一方、「すまい給付金」はそれほどハードルの高い給付金ではありませんが、収入によって給付基礎額が決定するのが特徴です。

例えば、扶養者がひとりと仮定した場合、下記の通りの金額に。

※扶養者がひとりの場合

なお、収入の確認方法としては市町村が発行する、課税証明書に記載される都道府県民税の所得割額で確認できます。ですので、収入と都道府県民税も関係してきますし、都道府県民税は扶養者の人数や年齢などによっても変わってきますので、書面できちんと確認しておきたいところです。

「すまい給付金」の計算方法はと言うと、【給付額=給付基礎額×持分割合】です。

持分割合とは、住宅の名義を誰がどれくらいの割合で所有しているかを示す言葉。夫婦で住宅を購入する場合は、それぞれの頭金や住宅ローンの負担額に応じて割合を決めて登記する、というのが一般的です。

そのため、夫婦でペアローンなどの住宅ローンを組んでいる場合は、夫と妻のそれぞれが給付金の申請をすることが可能なんです。どのように住宅ローンを組むか、家族で事前によく話し合っておきたいところですね。

「住宅ローン控除」と「すまい給付金」、実際いくらもらえるのかシミュレーションしてみましょう。

住宅ローン控除とすまい給付金の計算方法がわかったところで、実際にシミュレーションしてみませんか?

「住宅ローン控除」と「すまい給付金」のシミュレーションはこちら

http://sumai-kyufu.jp/simulation/

コロナ禍で「住宅ローン控除」が増額!? 特例措置とは?

新型コロナウイルス感染症の影響で、「住宅ローン控除」にも変化がありました。政府の対策で、特例措置が取られるようになったのです。

2019年に、これまで「住宅ローン控除」を受けられる期間が10年間だったのが、期限つきの特例として13年間へ延長されました。そして、その13年間の「住宅ローン控除」の適用条件が2020年12月31日までに入居する、という要件がありました。

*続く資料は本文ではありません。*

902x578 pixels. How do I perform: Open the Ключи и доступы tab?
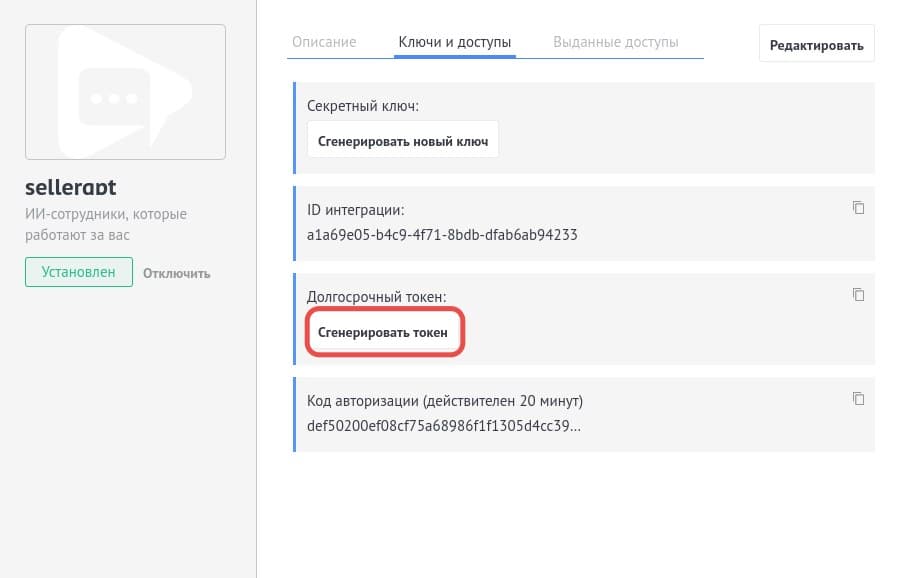tap(454, 42)
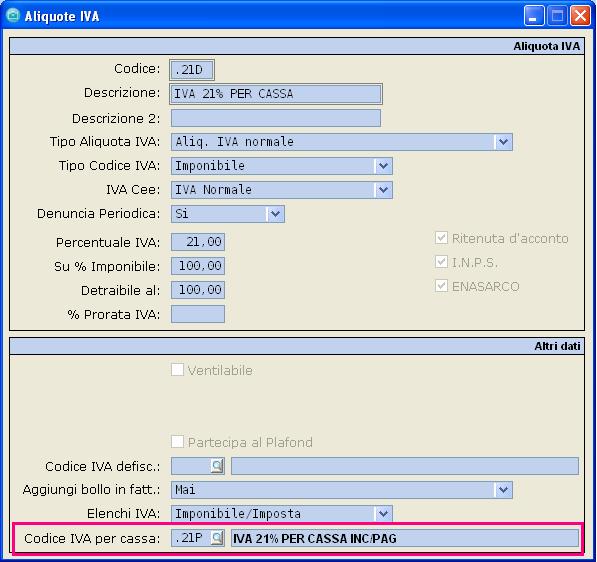
Task: Click the search icon next to .21P code
Action: 217,538
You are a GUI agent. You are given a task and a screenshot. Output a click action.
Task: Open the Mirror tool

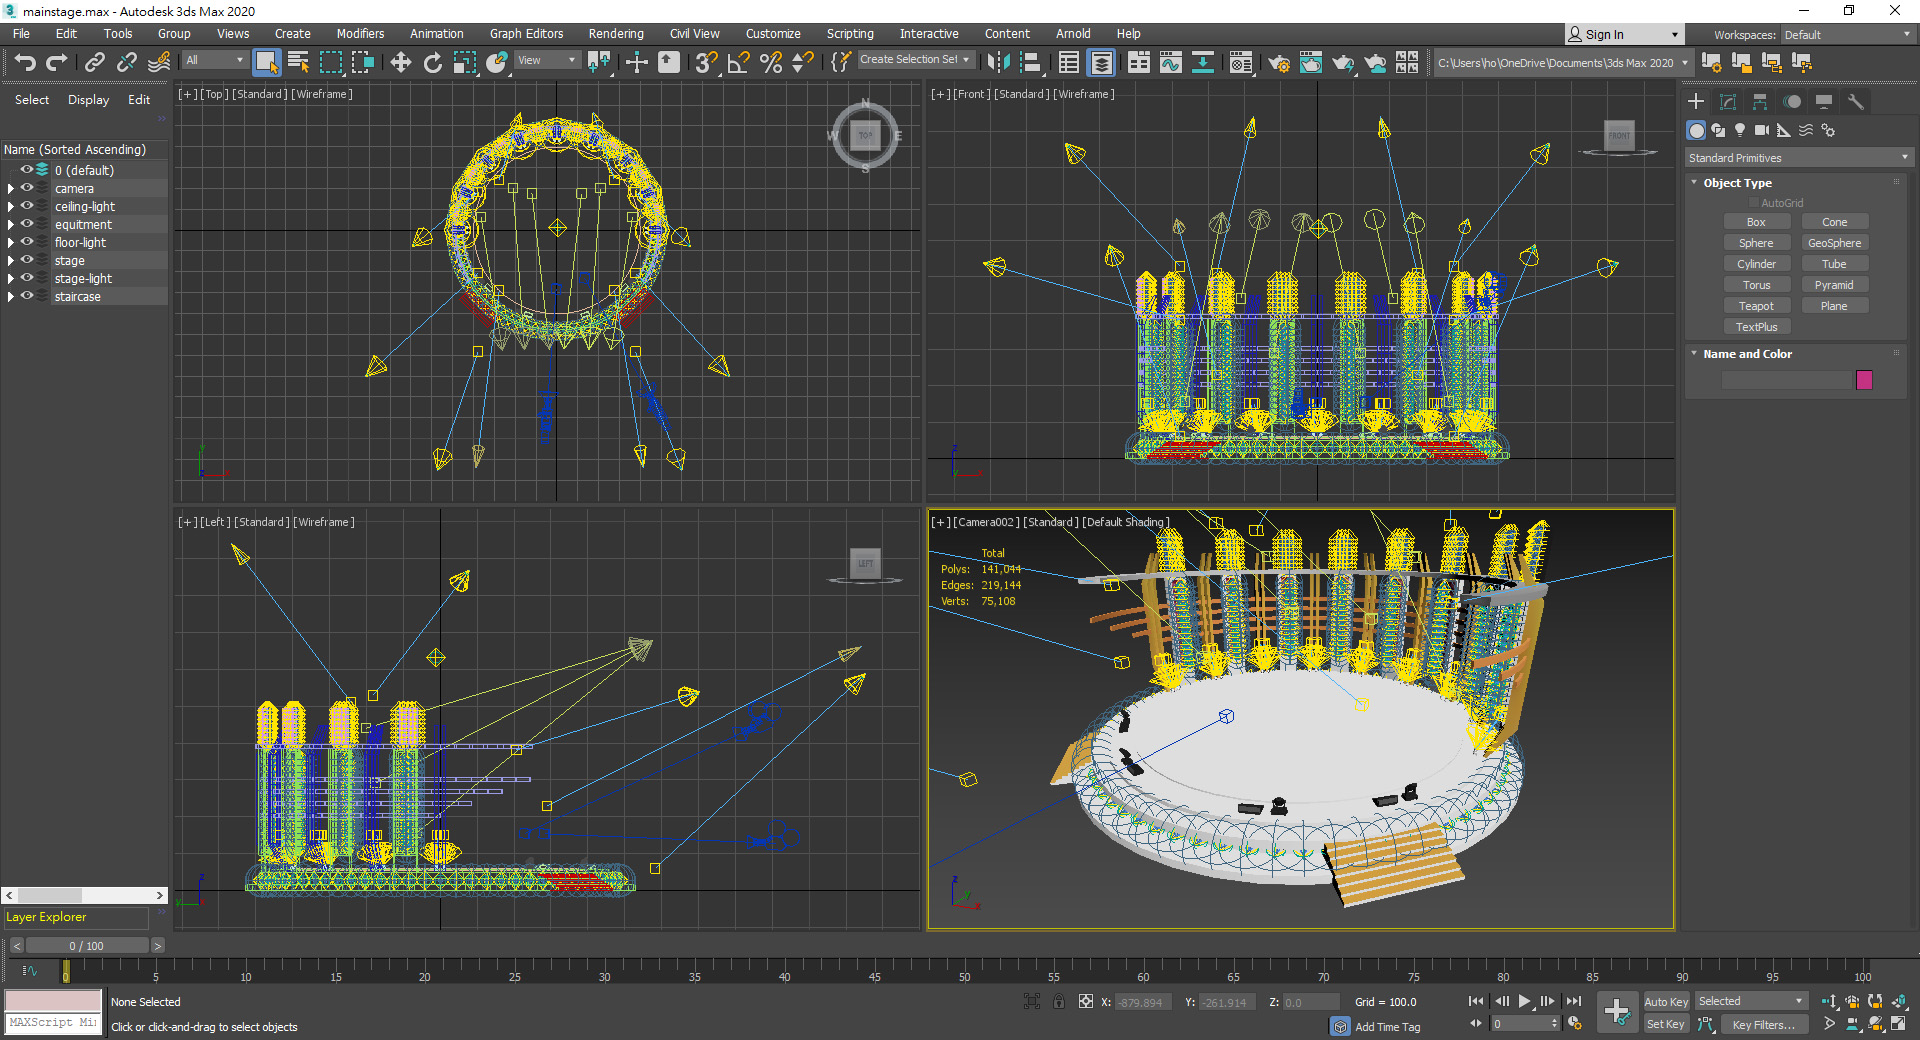(x=998, y=63)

ですが、コロナ禍で資材の調達が難しくなったり、住宅工事の遅れが発生したりすることが目立ち、2020年末までに入居するのが事実上困難になった方々が増えてしまいました。そこで、その期限が2021年12月31日までに一年延長されたというわけです。

なお、注文住宅を新築する場合、2020年9月末までに契約できれば、この特例措置の対象となります。

分譲住宅や既存の住宅を購入する場合や、増改築などを行う場合には2020年11月末までの契約が特例措置の対象に含まれます。

制度を賢く利用して、素敵なマイホームを手に入れよう!

条件を満たせば数十万円という還付金を受け取ることができる、ふたつの制度「住宅ローン控除」と「すまい給付金」。急激な生活の変化を体験し、新しい生活様式を求められ、より自分らしい暮らしや生き方について考えた人も少なくないでしょう。

そんな今だからこそ、還付金をあきらめかけていた設備購入や、庭の植栽を増やすなど、「豊かな暮らし」づくりに生かしてはいかがでしょう?

還付金をそのままローン返済に当てるのも一つの手ですが、そのほうがより満足度の高い家づくりができるかもしれませんね。

※本記事は2020.7.12時点の内容です。社会情勢により制度が変更になることもあります。
※ここでは分かりやすい例でご説明しています。実際には細かい条件もありますので、詳細は国土交通省や、検討中の工務店にご確認ください。